Ipilimumab (yervoy; Bristol-Myers Squibb, New York, United States) is a monoclonal antibody that blocks the activity of CTLA-4 (cytotoxic T-lymphocyte-associated protein 4) and was approved by the Food and Drug Administration for the treatment of melanoma in 2011. As preclinical and clinical studies suggested that radiotherapy might activate the immune system in patients with prostate cancer,40, 41 a Phase III trial of ipilimumab in addition to radiotherapy for metastatic CRPC patients was initiated. However, this Phase III study did not show any improvement in overall survival (11.2 months vs. 10.0 months, P = 0.053) after radiotherapy followed by ipilimumab, compared with radiotherapy followed by placebo.42 Currently, combination trials with abiraterone (NCT01688492), ADT (NCT01498978), sipuleucel-T (NCT01804465), and prostvac (NCT02506114) are underway.

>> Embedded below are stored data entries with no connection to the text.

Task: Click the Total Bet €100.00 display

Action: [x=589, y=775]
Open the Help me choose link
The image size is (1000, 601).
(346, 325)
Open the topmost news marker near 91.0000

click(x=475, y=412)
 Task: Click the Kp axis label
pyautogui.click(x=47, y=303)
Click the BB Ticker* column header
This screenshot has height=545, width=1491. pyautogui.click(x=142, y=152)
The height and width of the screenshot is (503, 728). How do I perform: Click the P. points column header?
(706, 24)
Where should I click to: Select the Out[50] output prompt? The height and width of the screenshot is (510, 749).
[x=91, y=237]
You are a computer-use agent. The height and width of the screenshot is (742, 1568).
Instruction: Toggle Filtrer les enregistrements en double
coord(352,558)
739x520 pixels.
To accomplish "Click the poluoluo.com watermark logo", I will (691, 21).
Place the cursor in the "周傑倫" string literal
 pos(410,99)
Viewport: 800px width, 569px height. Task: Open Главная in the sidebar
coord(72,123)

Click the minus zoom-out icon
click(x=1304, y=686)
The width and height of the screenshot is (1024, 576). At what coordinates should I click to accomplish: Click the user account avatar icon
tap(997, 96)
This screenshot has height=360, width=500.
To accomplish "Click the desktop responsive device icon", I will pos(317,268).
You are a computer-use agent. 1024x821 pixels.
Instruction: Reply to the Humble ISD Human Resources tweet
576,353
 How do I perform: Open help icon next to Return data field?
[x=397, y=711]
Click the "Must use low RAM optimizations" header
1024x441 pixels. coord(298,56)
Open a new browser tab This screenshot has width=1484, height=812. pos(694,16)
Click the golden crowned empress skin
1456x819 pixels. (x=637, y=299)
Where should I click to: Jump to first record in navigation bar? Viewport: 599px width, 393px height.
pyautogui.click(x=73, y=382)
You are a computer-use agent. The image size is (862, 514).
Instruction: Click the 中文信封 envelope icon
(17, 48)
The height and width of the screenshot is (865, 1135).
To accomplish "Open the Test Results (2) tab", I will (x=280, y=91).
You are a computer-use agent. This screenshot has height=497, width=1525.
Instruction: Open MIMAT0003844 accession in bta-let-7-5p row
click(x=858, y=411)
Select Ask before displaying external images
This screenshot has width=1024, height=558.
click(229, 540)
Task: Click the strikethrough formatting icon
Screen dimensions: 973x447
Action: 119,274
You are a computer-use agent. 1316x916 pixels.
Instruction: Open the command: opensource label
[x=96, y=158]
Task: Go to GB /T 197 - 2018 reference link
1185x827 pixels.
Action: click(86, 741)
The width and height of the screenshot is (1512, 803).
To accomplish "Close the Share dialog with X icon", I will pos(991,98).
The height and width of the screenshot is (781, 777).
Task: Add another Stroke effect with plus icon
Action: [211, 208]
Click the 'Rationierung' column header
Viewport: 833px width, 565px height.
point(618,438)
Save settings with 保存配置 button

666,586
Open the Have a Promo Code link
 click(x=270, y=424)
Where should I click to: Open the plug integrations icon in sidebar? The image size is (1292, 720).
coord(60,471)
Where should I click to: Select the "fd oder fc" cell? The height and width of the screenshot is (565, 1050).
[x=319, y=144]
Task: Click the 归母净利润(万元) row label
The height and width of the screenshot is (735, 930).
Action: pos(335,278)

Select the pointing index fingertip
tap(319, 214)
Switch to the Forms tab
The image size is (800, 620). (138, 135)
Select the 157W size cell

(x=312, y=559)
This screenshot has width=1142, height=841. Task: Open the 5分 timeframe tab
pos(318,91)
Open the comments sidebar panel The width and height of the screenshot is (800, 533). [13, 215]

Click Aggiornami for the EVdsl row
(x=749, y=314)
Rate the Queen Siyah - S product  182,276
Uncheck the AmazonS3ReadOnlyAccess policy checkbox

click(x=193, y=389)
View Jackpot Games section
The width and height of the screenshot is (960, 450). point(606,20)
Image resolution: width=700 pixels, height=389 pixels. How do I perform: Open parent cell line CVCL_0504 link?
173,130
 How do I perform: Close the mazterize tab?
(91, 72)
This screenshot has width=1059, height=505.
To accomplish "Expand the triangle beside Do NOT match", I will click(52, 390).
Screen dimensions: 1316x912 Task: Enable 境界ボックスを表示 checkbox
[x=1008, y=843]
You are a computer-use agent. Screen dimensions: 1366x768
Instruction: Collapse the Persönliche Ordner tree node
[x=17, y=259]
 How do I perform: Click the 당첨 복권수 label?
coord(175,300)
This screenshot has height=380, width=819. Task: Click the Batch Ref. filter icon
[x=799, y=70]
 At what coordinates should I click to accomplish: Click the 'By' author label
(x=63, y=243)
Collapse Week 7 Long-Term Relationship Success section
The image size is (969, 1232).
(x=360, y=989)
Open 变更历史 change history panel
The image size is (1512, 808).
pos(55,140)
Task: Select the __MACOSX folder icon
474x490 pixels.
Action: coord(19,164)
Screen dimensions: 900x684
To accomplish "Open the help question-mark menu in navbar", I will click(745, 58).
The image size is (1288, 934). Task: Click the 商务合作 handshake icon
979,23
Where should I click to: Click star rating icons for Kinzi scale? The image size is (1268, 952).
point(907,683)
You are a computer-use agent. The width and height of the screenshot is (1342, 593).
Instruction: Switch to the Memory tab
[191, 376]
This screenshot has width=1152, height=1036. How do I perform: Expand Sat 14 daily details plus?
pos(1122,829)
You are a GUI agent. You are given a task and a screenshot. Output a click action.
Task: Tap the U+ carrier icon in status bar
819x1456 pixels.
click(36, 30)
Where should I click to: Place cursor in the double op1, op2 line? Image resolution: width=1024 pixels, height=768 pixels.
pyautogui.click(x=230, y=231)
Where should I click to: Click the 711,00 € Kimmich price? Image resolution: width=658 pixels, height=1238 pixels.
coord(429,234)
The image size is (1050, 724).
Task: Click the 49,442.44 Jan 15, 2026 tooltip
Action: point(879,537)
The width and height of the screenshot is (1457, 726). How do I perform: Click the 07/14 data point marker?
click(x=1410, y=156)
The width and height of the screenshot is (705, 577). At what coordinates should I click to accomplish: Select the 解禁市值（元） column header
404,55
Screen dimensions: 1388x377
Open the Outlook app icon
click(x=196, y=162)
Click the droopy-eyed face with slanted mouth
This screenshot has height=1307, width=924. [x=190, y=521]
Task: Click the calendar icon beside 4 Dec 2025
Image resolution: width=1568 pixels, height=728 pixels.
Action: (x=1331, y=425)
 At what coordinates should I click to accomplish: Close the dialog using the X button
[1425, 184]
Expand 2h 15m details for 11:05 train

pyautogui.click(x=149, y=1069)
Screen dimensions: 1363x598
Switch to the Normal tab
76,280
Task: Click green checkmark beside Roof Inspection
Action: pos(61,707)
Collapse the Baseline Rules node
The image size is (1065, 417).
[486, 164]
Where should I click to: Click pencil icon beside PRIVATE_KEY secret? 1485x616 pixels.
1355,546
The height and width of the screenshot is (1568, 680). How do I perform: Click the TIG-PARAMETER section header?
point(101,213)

177Lu-J591 (ATLAB, Nantes, France), a humanized monoclonal antibody, was primarily developed in a radiolabeled form for PET, binding to the extracellular domain of prostate-specific membrane antigen (PSMA). After binding to PSMA, the 177Lu-J591–PSMA complex undergoes endocytosis and is accumulated in prostate cancer cells. In this regard, 177Lu-J591J591 is considered to be a potential carrier for cytotoxic drug conjugates to maximize therapeutic effectiveness43 and a promising agent for radioimmunotherapy. Currently, a Phase 2 clinical trial is in the process of patient recruitment (NCT00859781).

5.3. Gene-based therapy

Olaparib (AstraZeneca, London, United Kingdom), recently approved for treating ovarian cancer with BRCA1/2 mutations, is a poly-ADT-ribose polymerase inhibitor. Poly-ADT-ribose polymerase is involved in the DNA repair process, and genomic aberrations observed in CRPC are thought to confer sensitivity to poly-ADT-ribose polymerase inhibitors. In recent studies, olaparib showed a considerable response rate of 33% in post-docetaxel prostate cancer patients with defects in DNA repair genes,44 and a Phase II trial has commenced (NCT01682772).

6. Conclusion

Treatment regimens for prostate cancer have undergone recent changes due to the introduction of new drugs such as docetaxel, enzalutamide, abiraterone acetate, cabazitaxel, radium-223, and sipuleucel-T. More novel agents are undergoing evaluation or awaiting approval to address their shortcomings, and clinicians should be aware of recent developments in order to provide optimal care to patients with prostate cancer, especially CRPC.

Conflicts of interest

There is no financial disclosure from any authors.